Tuesday, October 24, 2006

Smoking at Har Sinai?



It has been a difficult forty days. Forty days ago I made up my mind to give up smoking for at least forty days. Why forty days? Last year, when I told my Rebbe, Rav Brandvine, that I wanted to give up smoking, he suggested that I try doing it for forty days. He based this figure on the advice of his holy ancestor, Rebbe Elimelich of Lyzhensk, who wrote in the “tsaytil hakatan” that if a person wants to take upon himself a way of good behavior, either doing something good or refraining from something bad, he should strive to do it for forty days. Truly, it is quite a daunting task to do or not do something for forty days. After Reb Shlomo Calebach, of blessed memory, gave a “learning” (kind of a combination concert-Torah class get high on God and Judaism get together with friends), my mother said to the saintly Rabbi that she wanted to take it upon herself to spend less of her husbands hard earned dollars. Reb Shlomo said to my mom, “you know, Brenda, Reb Nachman says that when you make a vow, make it for an hour.” If you take it upon yourself not to do something, start by not doing it for just and hour, no strings attached. Don’t say, “I vow never to beat my dog again as long as I live.” Because chances are you will be breaking that vow, if you are a problem dog-beater. But if you say, “it’s just an hour,” then you can handle it, and keep your word. And we all know how important it is for a person to keep his word, even to himself. Then when he sees that he can do it for an hour, he can go on and continue to do it for another hour, for a whole day, for a whole month. And it that way it is a lot more effective.


You can say many things about God, and many things about God that you cannot prove. But if there is one thing you can truly say about God, it is that He always keeps his promise. And we are told all the time that God is All-Powerful. That He can do anything. But remember, my friends, remember that there is one thing the God cannot do. He cannot break his promise.


So it seems that doing something for forty is reminiscent of Moshe Rabyenu’s forty days on Mount Sinai. I am sitting in the Keshet Restaurant here in the Jewish Quarter of the Old City of Jerusalem, run by ex-kibbutzniks Ori and Gina. Working in the kitchen we have the tie-dyed Tsaddik Yehuda Witt. When Gina mentioned that modifying behavior for forty days is derived from Moshe’s forty days on Sinai, I mentioned that specifically quitting smoking for forty days is learned from Moshe’s forty days, because everyone knows that he didn’t have a single cigarette the entire time he was up there. Then Yehuda piped in and said, “what do you mean! The Torah says har Sinai ashan culo – Har Sinai was all smoke!” So mazal tov, it was one huge forty day spliff of spiritual reception.

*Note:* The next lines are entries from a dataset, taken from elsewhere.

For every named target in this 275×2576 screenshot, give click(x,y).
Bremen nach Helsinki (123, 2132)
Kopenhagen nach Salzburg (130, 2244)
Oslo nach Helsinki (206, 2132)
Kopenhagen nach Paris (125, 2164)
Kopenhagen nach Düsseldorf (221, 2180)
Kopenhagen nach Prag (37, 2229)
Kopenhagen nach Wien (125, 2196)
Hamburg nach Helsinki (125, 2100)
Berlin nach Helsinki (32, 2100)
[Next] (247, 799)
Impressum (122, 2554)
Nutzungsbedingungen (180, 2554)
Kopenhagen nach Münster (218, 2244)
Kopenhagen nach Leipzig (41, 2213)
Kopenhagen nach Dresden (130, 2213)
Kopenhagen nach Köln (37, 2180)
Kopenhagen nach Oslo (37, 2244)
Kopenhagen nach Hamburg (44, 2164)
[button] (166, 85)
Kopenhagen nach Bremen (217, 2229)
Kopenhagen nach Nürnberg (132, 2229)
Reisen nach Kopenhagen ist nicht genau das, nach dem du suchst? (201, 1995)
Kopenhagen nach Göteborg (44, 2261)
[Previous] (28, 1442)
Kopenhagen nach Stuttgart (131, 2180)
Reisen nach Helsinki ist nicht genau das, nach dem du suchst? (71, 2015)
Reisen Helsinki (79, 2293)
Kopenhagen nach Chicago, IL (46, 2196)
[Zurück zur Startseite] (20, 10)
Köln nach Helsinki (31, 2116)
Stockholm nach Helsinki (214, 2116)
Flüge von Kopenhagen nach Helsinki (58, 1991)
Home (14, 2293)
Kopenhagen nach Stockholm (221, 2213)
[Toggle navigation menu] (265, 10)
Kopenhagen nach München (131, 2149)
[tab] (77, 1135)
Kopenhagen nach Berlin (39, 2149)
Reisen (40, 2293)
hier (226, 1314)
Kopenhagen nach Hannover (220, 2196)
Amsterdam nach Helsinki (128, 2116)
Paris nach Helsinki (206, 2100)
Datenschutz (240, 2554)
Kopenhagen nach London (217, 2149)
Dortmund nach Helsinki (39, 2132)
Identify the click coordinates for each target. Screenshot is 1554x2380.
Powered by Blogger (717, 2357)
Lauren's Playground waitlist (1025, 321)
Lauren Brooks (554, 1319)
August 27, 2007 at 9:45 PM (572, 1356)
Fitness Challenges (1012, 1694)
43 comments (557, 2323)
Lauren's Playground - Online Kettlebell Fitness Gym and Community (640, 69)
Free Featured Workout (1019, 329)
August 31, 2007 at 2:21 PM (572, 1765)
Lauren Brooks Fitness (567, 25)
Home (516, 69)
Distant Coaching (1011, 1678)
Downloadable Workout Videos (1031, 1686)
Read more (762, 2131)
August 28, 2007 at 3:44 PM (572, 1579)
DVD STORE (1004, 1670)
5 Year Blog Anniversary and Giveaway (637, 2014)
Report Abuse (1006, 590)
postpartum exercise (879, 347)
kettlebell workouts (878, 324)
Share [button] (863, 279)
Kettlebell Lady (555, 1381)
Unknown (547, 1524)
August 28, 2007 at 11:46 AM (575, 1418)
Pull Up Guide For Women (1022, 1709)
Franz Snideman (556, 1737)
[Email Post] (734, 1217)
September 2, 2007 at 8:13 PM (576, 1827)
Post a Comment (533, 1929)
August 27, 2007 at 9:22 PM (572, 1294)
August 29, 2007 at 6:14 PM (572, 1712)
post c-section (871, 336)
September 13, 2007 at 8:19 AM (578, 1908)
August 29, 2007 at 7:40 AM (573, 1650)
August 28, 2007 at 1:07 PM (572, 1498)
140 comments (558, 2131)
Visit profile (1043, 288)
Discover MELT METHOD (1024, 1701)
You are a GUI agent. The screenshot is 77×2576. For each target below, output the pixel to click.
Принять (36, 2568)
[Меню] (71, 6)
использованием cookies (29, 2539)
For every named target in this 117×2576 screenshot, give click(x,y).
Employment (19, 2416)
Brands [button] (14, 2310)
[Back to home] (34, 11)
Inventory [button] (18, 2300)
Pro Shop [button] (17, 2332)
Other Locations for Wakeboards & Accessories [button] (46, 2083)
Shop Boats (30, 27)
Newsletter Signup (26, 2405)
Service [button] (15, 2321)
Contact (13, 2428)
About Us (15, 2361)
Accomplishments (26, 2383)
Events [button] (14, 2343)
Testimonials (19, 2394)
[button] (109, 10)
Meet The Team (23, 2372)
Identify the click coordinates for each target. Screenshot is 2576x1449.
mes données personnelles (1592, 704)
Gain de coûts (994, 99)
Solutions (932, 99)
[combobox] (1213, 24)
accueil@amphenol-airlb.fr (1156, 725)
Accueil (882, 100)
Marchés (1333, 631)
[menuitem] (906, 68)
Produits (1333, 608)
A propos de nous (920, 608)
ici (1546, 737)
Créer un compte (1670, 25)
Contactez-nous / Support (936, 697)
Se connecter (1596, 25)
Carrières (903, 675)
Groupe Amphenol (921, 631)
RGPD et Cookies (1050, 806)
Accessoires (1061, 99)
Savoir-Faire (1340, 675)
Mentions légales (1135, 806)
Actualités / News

And now, a heart attack later, Rav Brandvine, may he live long, has also quit smoking. And I believe that he quit before the heart attack. He once told my how he decided to quit. He said, “It was in the middle of the night, and I couldn’t find a match at home. So I went down to the boiler room in the basement of the building to try to light the cigarette off of the pilot light of the boiler. When I got there, it turned out that the pilot light was hard to get to, and I had lie down flat under the boiler with my arm outstretched in order to light the cigarette. After I crawled out from under the boiler and went upstairs, I looked at myself in the mirror, and I was covered with black soot from head to toe. All this for a cigarette, so I thought to myself, is it worth it?.”

Will Betzalel have a smoke tomorrow, on day forty-one? Tune in next time, for another exiting adventure of – the Shadow.

4 Comments:

At 9:53 PM, Anonymous Anonymous said...

This comment has been removed by a blog administrator.

 
At 3:12 AM, Anonymous Anonymous said...

Never leave a smoking gun, not even for an hour, not even if one is as far away as Sydney, because the smoke might cause you serious trouble.

 
At 2:44 PM, Anonymous Anonymous said...

you look like martin buber. does your 40 day trial mean that you are rejoining civil society?

 
At 3:28 PM, Blogger Betzalel Philip Edwards said...

Well, Dad, martin buber, wow. He looked pretty cool. I appreciate the compliment. As long as I dont act like Martin Buber in all respects. Interestinly enough, I was just visiting a friend last friday night who said that he had received a book for a bar mitvah present from buber a great many years ago. I asked to see it but it had been lost.

Day forty one, and no cigarette. I pose the question, in what ways is it prudent not to join "civil society"?